WHAT NEEDS TO BE DONE -> Repeat the entries that appear below, exactly as they are given.

——

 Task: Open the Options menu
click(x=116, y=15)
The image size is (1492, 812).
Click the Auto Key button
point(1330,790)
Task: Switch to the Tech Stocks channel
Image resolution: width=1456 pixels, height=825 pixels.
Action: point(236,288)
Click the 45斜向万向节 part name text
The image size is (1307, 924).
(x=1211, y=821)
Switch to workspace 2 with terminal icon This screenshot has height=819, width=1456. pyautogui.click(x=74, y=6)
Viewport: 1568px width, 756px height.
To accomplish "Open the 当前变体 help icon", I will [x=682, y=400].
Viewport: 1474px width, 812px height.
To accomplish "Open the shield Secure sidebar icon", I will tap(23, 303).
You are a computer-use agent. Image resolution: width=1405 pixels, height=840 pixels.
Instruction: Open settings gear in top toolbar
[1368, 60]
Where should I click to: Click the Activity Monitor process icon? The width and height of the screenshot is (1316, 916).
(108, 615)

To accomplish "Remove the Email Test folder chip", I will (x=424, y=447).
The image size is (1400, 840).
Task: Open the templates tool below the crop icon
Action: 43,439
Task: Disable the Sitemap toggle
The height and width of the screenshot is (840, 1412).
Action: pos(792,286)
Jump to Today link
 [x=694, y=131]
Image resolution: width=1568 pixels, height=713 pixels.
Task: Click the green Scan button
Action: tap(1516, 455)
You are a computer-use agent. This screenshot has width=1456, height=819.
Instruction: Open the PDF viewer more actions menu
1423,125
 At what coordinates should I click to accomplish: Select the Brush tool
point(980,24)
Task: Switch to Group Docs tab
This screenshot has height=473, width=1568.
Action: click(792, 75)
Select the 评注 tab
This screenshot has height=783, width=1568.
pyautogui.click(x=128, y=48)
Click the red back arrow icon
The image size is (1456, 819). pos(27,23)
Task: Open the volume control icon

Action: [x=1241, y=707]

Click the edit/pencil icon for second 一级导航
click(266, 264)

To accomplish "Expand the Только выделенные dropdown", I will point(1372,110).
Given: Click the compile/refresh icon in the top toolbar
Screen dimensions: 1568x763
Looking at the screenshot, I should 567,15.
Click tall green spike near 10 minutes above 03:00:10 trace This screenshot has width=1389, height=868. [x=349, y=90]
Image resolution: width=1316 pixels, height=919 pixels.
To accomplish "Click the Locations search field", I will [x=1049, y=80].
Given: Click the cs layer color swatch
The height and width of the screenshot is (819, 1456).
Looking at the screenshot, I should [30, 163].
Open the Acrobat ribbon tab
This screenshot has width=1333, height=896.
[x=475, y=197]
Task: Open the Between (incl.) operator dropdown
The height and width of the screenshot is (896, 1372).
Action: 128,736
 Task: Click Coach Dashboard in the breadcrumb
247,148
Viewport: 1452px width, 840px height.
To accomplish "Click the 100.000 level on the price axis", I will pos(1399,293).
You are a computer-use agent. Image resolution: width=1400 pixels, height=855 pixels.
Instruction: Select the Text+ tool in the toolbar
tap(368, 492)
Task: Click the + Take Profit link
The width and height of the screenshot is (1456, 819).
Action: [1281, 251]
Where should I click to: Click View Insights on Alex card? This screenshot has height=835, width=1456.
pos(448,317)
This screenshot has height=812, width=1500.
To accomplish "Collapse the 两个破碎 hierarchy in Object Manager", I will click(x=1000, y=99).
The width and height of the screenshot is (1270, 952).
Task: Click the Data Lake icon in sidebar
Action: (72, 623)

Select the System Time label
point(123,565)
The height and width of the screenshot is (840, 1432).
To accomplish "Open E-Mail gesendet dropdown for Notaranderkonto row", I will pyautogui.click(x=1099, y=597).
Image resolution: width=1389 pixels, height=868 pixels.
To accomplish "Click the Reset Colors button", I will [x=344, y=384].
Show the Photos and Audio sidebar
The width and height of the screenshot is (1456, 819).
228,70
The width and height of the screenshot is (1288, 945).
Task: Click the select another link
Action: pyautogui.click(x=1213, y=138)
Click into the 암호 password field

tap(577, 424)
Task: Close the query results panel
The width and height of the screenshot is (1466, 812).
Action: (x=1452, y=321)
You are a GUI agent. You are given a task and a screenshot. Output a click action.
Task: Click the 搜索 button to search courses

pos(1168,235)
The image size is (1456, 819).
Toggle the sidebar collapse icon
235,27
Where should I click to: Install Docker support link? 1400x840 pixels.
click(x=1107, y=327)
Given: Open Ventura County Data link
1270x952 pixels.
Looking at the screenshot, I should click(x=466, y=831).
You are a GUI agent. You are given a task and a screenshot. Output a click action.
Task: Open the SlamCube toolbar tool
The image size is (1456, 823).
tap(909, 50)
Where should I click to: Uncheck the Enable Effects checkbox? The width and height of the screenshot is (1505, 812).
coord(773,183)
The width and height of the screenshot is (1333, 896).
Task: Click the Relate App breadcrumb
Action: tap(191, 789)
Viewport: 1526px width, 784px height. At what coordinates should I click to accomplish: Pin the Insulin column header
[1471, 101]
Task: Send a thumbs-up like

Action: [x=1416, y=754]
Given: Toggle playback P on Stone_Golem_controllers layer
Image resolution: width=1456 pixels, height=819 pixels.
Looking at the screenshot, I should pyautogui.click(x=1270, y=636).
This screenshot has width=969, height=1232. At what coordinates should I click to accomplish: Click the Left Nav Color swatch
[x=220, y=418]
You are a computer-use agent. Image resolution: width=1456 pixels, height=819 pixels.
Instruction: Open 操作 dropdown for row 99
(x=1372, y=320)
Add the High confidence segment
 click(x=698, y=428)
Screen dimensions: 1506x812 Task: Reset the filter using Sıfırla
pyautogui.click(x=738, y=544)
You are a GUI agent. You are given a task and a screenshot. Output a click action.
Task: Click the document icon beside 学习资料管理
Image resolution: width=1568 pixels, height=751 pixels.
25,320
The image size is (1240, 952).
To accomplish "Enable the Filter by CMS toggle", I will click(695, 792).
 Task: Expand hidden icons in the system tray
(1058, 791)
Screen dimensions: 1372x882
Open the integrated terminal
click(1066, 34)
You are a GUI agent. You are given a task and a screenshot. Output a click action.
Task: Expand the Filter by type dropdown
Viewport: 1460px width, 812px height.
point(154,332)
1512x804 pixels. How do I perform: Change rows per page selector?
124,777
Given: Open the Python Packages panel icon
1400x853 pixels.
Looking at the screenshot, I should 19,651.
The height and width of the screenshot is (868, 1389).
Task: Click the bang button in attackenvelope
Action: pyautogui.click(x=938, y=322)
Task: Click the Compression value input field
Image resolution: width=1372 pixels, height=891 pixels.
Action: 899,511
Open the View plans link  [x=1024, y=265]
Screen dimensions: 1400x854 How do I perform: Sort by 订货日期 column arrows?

——

ANSWER FOR THIS EXERCISE ->
 Task: Open the Options menu
click(x=116, y=15)
The image size is (1492, 812).
Click the Auto Key button
point(1330,790)
Task: Switch to the Tech Stocks channel
Image resolution: width=1456 pixels, height=825 pixels.
Action: point(236,288)
Click the 45斜向万向节 part name text
The image size is (1307, 924).
(x=1211, y=821)
Switch to workspace 2 with terminal icon This screenshot has height=819, width=1456. pyautogui.click(x=74, y=6)
Viewport: 1568px width, 756px height.
To accomplish "Open the 当前变体 help icon", I will [x=682, y=400].
Viewport: 1474px width, 812px height.
To accomplish "Open the shield Secure sidebar icon", I will tap(23, 303).
You are a computer-use agent. Image resolution: width=1405 pixels, height=840 pixels.
Instruction: Open settings gear in top toolbar
[1368, 60]
Where should I click to: Click the Activity Monitor process icon? The width and height of the screenshot is (1316, 916).
(108, 615)

To accomplish "Remove the Email Test folder chip", I will (x=424, y=447).
The image size is (1400, 840).
Task: Open the templates tool below the crop icon
Action: 43,439
Task: Disable the Sitemap toggle
The height and width of the screenshot is (840, 1412).
Action: pos(792,286)
Jump to Today link
 [x=694, y=131]
Image resolution: width=1568 pixels, height=713 pixels.
Task: Click the green Scan button
Action: tap(1516, 455)
You are a computer-use agent. This screenshot has width=1456, height=819.
Instruction: Open the PDF viewer more actions menu
1423,125
 At what coordinates should I click to accomplish: Select the Brush tool
point(980,24)
Task: Switch to Group Docs tab
This screenshot has height=473, width=1568.
Action: click(792, 75)
Select the 评注 tab
This screenshot has height=783, width=1568.
pyautogui.click(x=128, y=48)
Click the red back arrow icon
The image size is (1456, 819). pos(27,23)
Task: Open the volume control icon

Action: [x=1241, y=707]

Click the edit/pencil icon for second 一级导航
click(266, 264)

To accomplish "Expand the Только выделенные dropdown", I will point(1372,110).
Given: Click the compile/refresh icon in the top toolbar
Screen dimensions: 1568x763
Looking at the screenshot, I should 567,15.
Click tall green spike near 10 minutes above 03:00:10 trace This screenshot has width=1389, height=868. [x=349, y=90]
Image resolution: width=1316 pixels, height=919 pixels.
To accomplish "Click the Locations search field", I will [x=1049, y=80].
Given: Click the cs layer color swatch
The height and width of the screenshot is (819, 1456).
Looking at the screenshot, I should [30, 163].
Open the Acrobat ribbon tab
This screenshot has width=1333, height=896.
[x=475, y=197]
Task: Open the Between (incl.) operator dropdown
The height and width of the screenshot is (896, 1372).
Action: 128,736
 Task: Click Coach Dashboard in the breadcrumb
247,148
Viewport: 1452px width, 840px height.
To accomplish "Click the 100.000 level on the price axis", I will pos(1399,293).
You are a computer-use agent. Image resolution: width=1400 pixels, height=855 pixels.
Instruction: Select the Text+ tool in the toolbar
tap(368, 492)
Task: Click the + Take Profit link
The width and height of the screenshot is (1456, 819).
Action: [1281, 251]
Where should I click to: Click View Insights on Alex card? This screenshot has height=835, width=1456.
pos(448,317)
This screenshot has height=812, width=1500.
To accomplish "Collapse the 两个破碎 hierarchy in Object Manager", I will click(x=1000, y=99).
The width and height of the screenshot is (1270, 952).
Task: Click the Data Lake icon in sidebar
Action: (72, 623)

Select the System Time label
point(123,565)
The height and width of the screenshot is (840, 1432).
To accomplish "Open E-Mail gesendet dropdown for Notaranderkonto row", I will pyautogui.click(x=1099, y=597).
Image resolution: width=1389 pixels, height=868 pixels.
To accomplish "Click the Reset Colors button", I will [x=344, y=384].
Show the Photos and Audio sidebar
The width and height of the screenshot is (1456, 819).
228,70
The width and height of the screenshot is (1288, 945).
Task: Click the select another link
Action: pyautogui.click(x=1213, y=138)
Click into the 암호 password field

tap(577, 424)
Task: Close the query results panel
The width and height of the screenshot is (1466, 812).
Action: (x=1452, y=321)
You are a GUI agent. You are given a task and a screenshot. Output a click action.
Task: Click the 搜索 button to search courses

pos(1168,235)
The image size is (1456, 819).
Toggle the sidebar collapse icon
235,27
Where should I click to: Install Docker support link? 1400x840 pixels.
click(x=1107, y=327)
Given: Open Ventura County Data link
1270x952 pixels.
Looking at the screenshot, I should click(x=466, y=831).
You are a GUI agent. You are given a task and a screenshot. Output a click action.
Task: Open the SlamCube toolbar tool
The image size is (1456, 823).
tap(909, 50)
Where should I click to: Uncheck the Enable Effects checkbox? The width and height of the screenshot is (1505, 812).
coord(773,183)
The width and height of the screenshot is (1333, 896).
Task: Click the Relate App breadcrumb
Action: tap(191, 789)
Viewport: 1526px width, 784px height. At what coordinates should I click to accomplish: Pin the Insulin column header
[1471, 101]
Task: Send a thumbs-up like

Action: [x=1416, y=754]
Given: Toggle playback P on Stone_Golem_controllers layer
Image resolution: width=1456 pixels, height=819 pixels.
Looking at the screenshot, I should pyautogui.click(x=1270, y=636).
This screenshot has width=969, height=1232. At what coordinates should I click to accomplish: Click the Left Nav Color swatch
[x=220, y=418]
You are a computer-use agent. Image resolution: width=1456 pixels, height=819 pixels.
Instruction: Open 操作 dropdown for row 99
(x=1372, y=320)
Add the High confidence segment
 click(x=698, y=428)
Screen dimensions: 1506x812 Task: Reset the filter using Sıfırla
pyautogui.click(x=738, y=544)
You are a GUI agent. You are given a task and a screenshot. Output a click action.
Task: Click the document icon beside 学习资料管理
Image resolution: width=1568 pixels, height=751 pixels.
25,320
The image size is (1240, 952).
To accomplish "Enable the Filter by CMS toggle", I will click(695, 792).
 Task: Expand hidden icons in the system tray
(1058, 791)
Screen dimensions: 1372x882
Open the integrated terminal
click(1066, 34)
You are a GUI agent. You are given a task and a screenshot. Output a click action.
Task: Expand the Filter by type dropdown
Viewport: 1460px width, 812px height.
point(154,332)
1512x804 pixels. How do I perform: Change rows per page selector?
124,777
Given: Open the Python Packages panel icon
1400x853 pixels.
Looking at the screenshot, I should 19,651.
The height and width of the screenshot is (868, 1389).
Task: Click the bang button in attackenvelope
Action: pyautogui.click(x=938, y=322)
Task: Click the Compression value input field
Image resolution: width=1372 pixels, height=891 pixels.
Action: 899,511
Open the View plans link  [x=1024, y=265]
Screen dimensions: 1400x854 How do I perform: Sort by 订货日期 column arrows?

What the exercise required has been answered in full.